**Task objective**: Output should begin at the line holding "This screenshot has width=601, height=509." and end at the last line of the entries; print those lines verbatim and no others.

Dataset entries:
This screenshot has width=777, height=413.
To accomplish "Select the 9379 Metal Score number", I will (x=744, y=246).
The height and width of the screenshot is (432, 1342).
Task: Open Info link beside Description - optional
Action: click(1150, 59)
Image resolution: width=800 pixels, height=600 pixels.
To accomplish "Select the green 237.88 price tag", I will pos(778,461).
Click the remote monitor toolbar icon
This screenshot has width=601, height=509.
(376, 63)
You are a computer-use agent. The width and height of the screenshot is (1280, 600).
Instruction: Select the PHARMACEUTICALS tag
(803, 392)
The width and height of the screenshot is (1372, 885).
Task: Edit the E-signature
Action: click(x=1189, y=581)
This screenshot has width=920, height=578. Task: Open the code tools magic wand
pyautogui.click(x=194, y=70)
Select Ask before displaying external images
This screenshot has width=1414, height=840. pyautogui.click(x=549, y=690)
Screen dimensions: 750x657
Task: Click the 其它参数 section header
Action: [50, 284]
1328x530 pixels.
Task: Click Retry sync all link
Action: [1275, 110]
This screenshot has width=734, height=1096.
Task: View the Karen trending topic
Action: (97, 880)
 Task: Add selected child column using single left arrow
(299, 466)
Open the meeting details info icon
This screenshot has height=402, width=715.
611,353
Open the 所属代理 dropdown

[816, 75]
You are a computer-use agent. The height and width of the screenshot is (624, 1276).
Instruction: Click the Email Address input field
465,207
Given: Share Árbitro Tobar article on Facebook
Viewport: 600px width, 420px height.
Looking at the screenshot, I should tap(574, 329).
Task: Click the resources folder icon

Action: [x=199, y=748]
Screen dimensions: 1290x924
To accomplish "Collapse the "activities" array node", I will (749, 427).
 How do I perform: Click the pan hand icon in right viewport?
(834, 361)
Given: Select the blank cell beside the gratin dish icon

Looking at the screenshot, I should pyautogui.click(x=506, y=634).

**Answer to the problem**:
This screenshot has width=601, height=509.
(376, 63)
You are a computer-use agent. The width and height of the screenshot is (1280, 600).
Instruction: Select the PHARMACEUTICALS tag
(803, 392)
The width and height of the screenshot is (1372, 885).
Task: Edit the E-signature
Action: click(x=1189, y=581)
This screenshot has width=920, height=578. Task: Open the code tools magic wand
pyautogui.click(x=194, y=70)
Select Ask before displaying external images
This screenshot has width=1414, height=840. pyautogui.click(x=549, y=690)
Screen dimensions: 750x657
Task: Click the 其它参数 section header
Action: [50, 284]
1328x530 pixels.
Task: Click Retry sync all link
Action: [1275, 110]
This screenshot has width=734, height=1096.
Task: View the Karen trending topic
Action: (97, 880)
 Task: Add selected child column using single left arrow
(299, 466)
Open the meeting details info icon
This screenshot has height=402, width=715.
611,353
Open the 所属代理 dropdown

[816, 75]
You are a computer-use agent. The height and width of the screenshot is (624, 1276).
Instruction: Click the Email Address input field
465,207
Given: Share Árbitro Tobar article on Facebook
Viewport: 600px width, 420px height.
Looking at the screenshot, I should tap(574, 329).
Task: Click the resources folder icon

Action: [x=199, y=748]
Screen dimensions: 1290x924
To accomplish "Collapse the "activities" array node", I will (749, 427).
 How do I perform: Click the pan hand icon in right viewport?
(834, 361)
Given: Select the blank cell beside the gratin dish icon

Looking at the screenshot, I should pyautogui.click(x=506, y=634).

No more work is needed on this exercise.